How is naegleria transmitted?
Infection is not transmitted by contaminated drinking water, but individuals may be infected only when dirty water rises in their noses. The Naegleria fowleri ameba then makes its way into the brain, where it destroys the brain tissue. Naegleria infection can also occur in sporadic cases when contaminated water from other sources (like non-chlorinated pool water or contaminated tap water) enters the nose. For example, when people dip their heads or wash their noses during religious practices, people water their sinuses with contaminated tap water. However, the spread of Naegleria fowleri via water vapor or aerosol droplets (e.g., shower mist or steam from a humidifier) has not been demonstrated.

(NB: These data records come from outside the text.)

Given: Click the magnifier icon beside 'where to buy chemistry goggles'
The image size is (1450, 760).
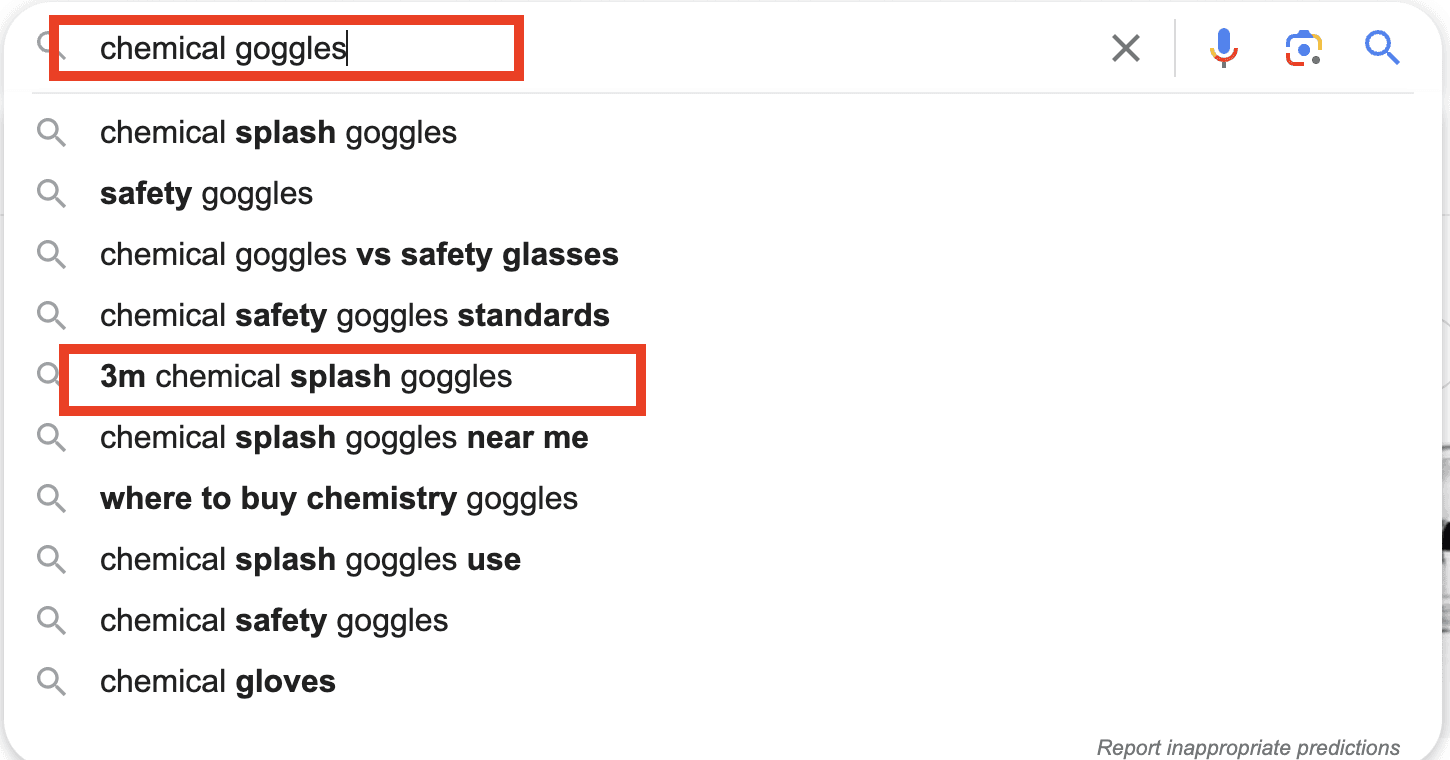Looking at the screenshot, I should tap(51, 498).
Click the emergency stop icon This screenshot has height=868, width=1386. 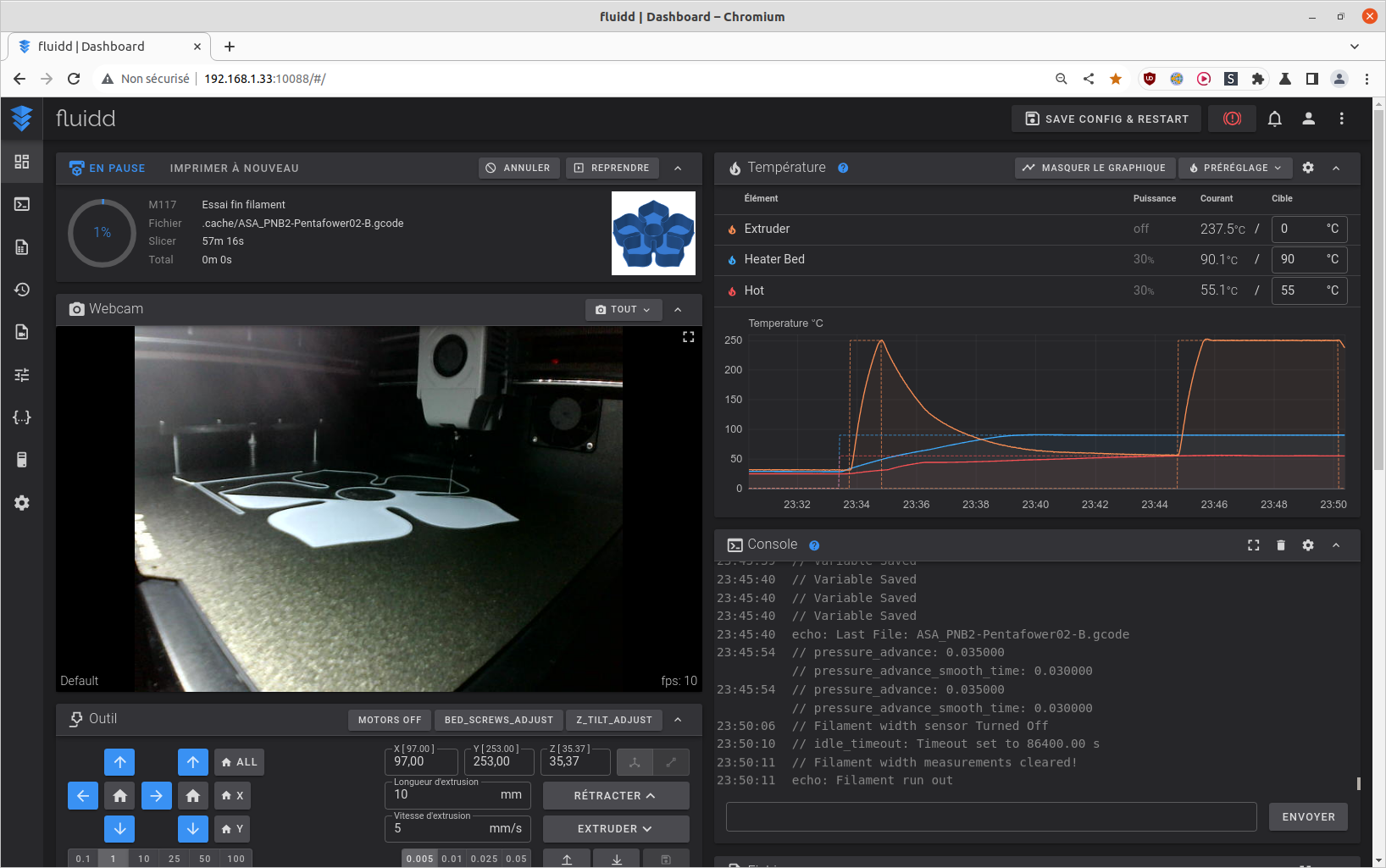click(x=1232, y=119)
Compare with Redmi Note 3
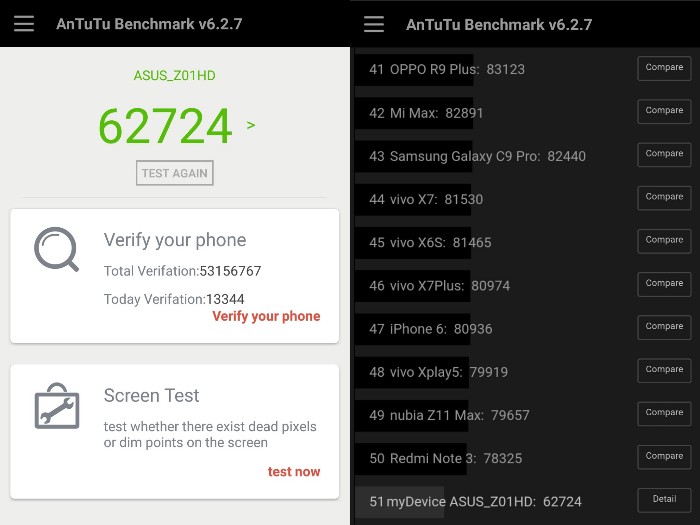Screen dimensions: 700x525 pyautogui.click(x=664, y=457)
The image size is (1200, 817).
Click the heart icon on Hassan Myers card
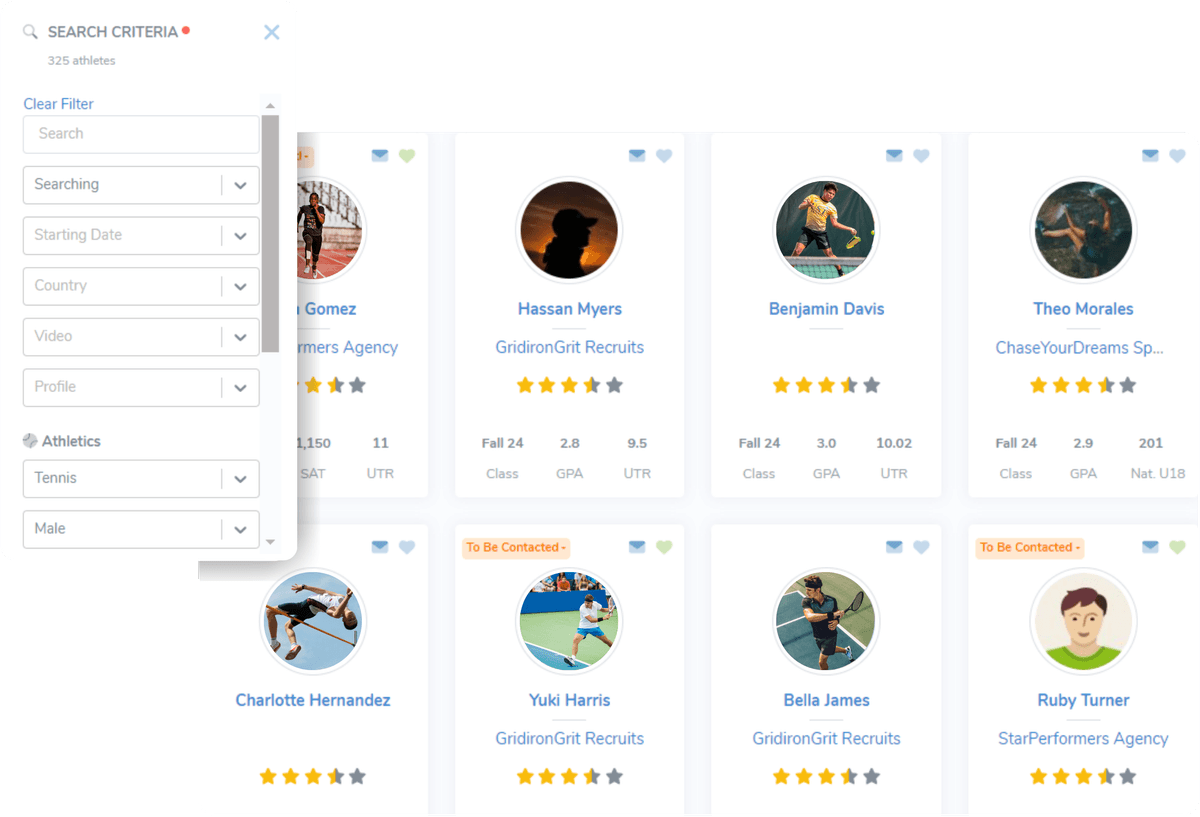click(664, 156)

Naegleria fowleri is worldwide. For example, in the US, most infections were caused by Naegleria fowleri from fresh water in the southern states. Amoeba may also be found within:
– Discharge of hot water from industrial plants.
– Geothermal (naturally warm) drinking water sources
– Poorly maintained pools with low chlorine content and chlorine-free.
– Water heaters.
– Naegleria fowleri grows better at temperatures greater than 115°F (46°C)
– Naegleria fowleri is not present in salty water, as is the ocean.

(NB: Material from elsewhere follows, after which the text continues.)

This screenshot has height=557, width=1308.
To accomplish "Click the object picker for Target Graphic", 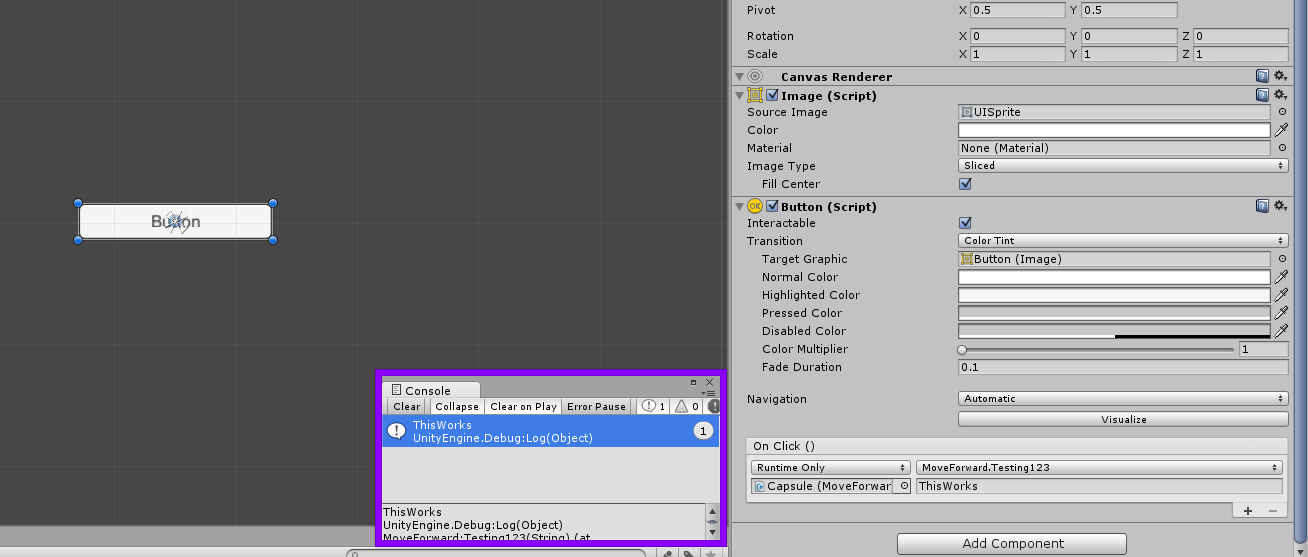I will click(1282, 259).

Although Naegleria fowleri infections are rare, they happen mainly during July, August, and September. Condition is more likely to occur in South American states but may occur in other northern states. It means that recreational water users must be aware that there will always be a low risk of infection when they enter those waters. The condition usually occurs when the weather is warm for extended periods when the water temperature increases and water levels decrease.

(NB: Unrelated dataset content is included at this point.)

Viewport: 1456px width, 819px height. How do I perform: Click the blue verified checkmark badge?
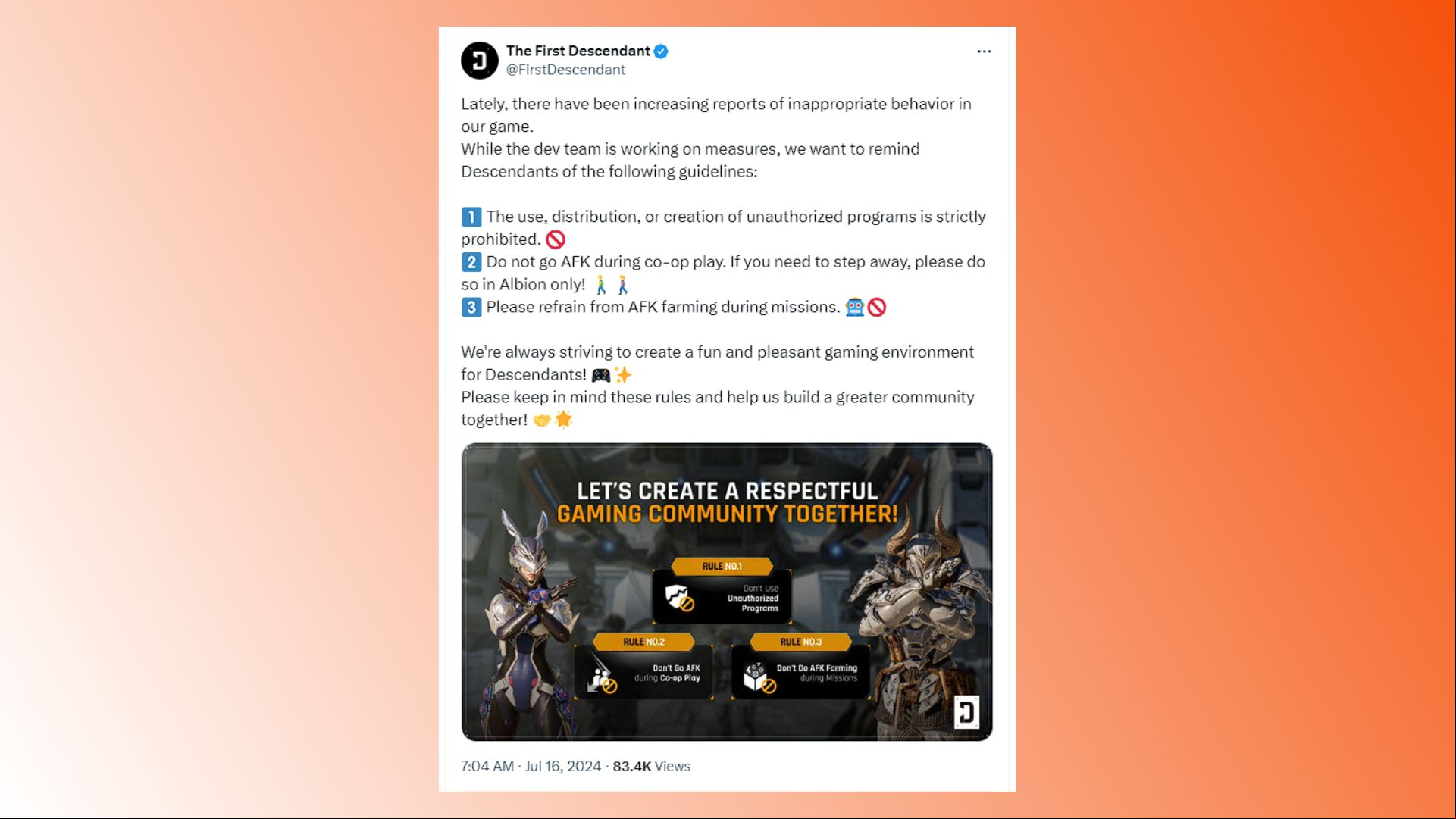point(661,52)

Primary amoebic meningoencephalitis (PAM)
Naegleria fowleri causes primary amoebic meningoencephalitis (PAM). It’s a severe and rare brain infection that destroys brain tissue, causes inflammation and lining of the brain, and is generally fatal.PAM began to be described in South Australia in the 1960s. It has since been identified in numerous countries all over the world. Initially, PAM symptoms may be similar to bacterial meningitis.

Symptoms of PAM
The initial symptoms of PAM begin about five days (ranging from 1 to 9 days) after infection. Early symptoms may include
● Headache.
● Fever.
● Nausea or vomiting.

Later symptoms can include
● Stiff neck.
● Confusion.
● Lack of interest in people and their environment.
● Loss of balance.
● Seizures and hallucinations.

After the onset of symptoms, the disease develops rapidly and usually causes death within five days (1-12 days).
Prevention
Naegleria fowleri is unable to survive in clean, cold, and chlorinated water. To avoid infection:
– Avoid jumping or diving into warm freshwater bodies or spa pools.
– Keep your head above water at spas, thermal pools, and hot freshwater bodies.
– Daily empty and clean small folding paddling pools and ensure pools and spas are adequately chlorinated and maintained.
– Rinse standing water from pipes before allowing children to play with pipes or nozzles.
– Should not use potentially contaminated water for nasal irrigation or nasal washing, including Neti (an ayurvedic nasal cleaning practice).